§ Extracted records:
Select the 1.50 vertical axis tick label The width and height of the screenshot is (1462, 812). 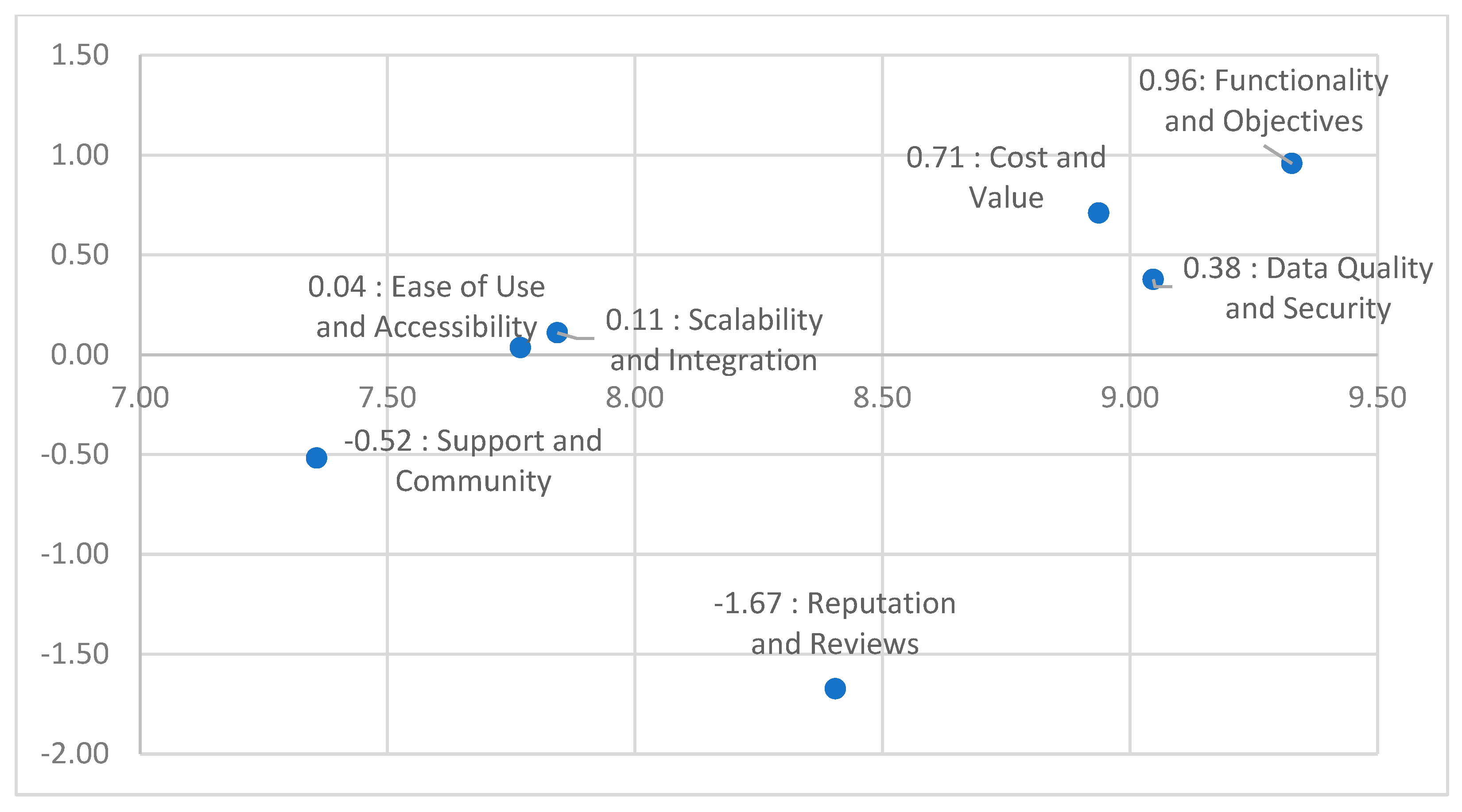[x=79, y=55]
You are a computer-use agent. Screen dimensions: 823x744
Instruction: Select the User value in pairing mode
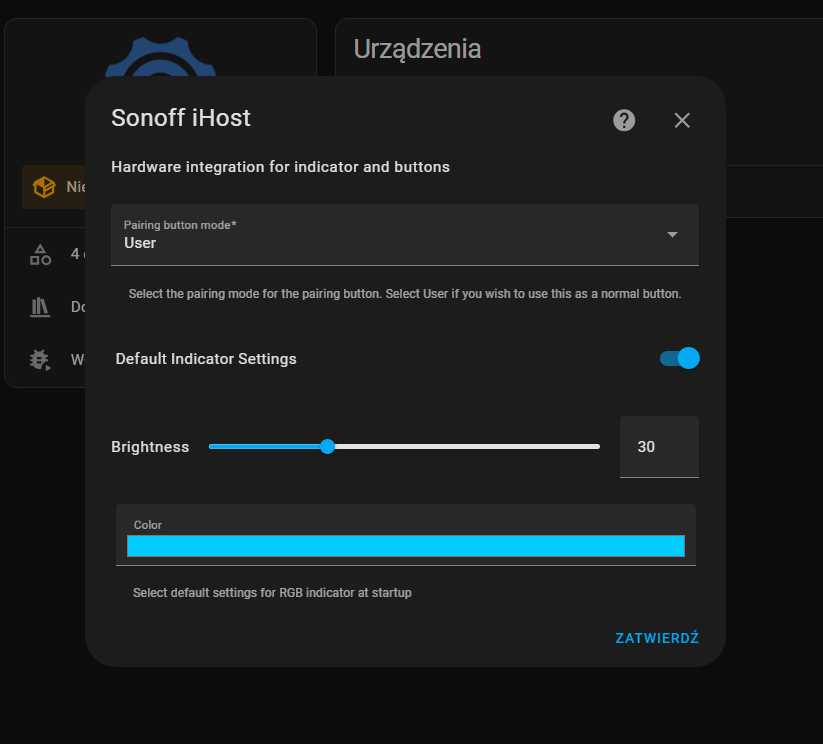140,243
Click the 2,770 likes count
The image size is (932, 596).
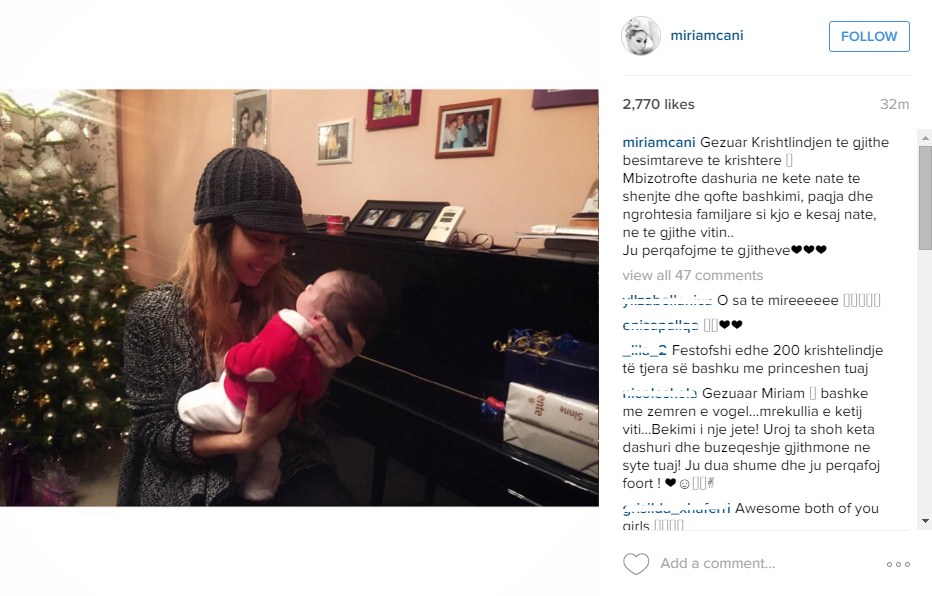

§ What is required: Restate the records between the line holding "You are a computer-use" and the end of the records, inclusive, swapping "likes" for "views" and leaving all else unchanged. Omit the pictures from your answer.

§ Correct answer:
You are a computer-use agent. Screen dimensions: 823x744
Instruction: Select the User value in pairing mode
140,243
Click the 2,770 views count
The image size is (932, 596).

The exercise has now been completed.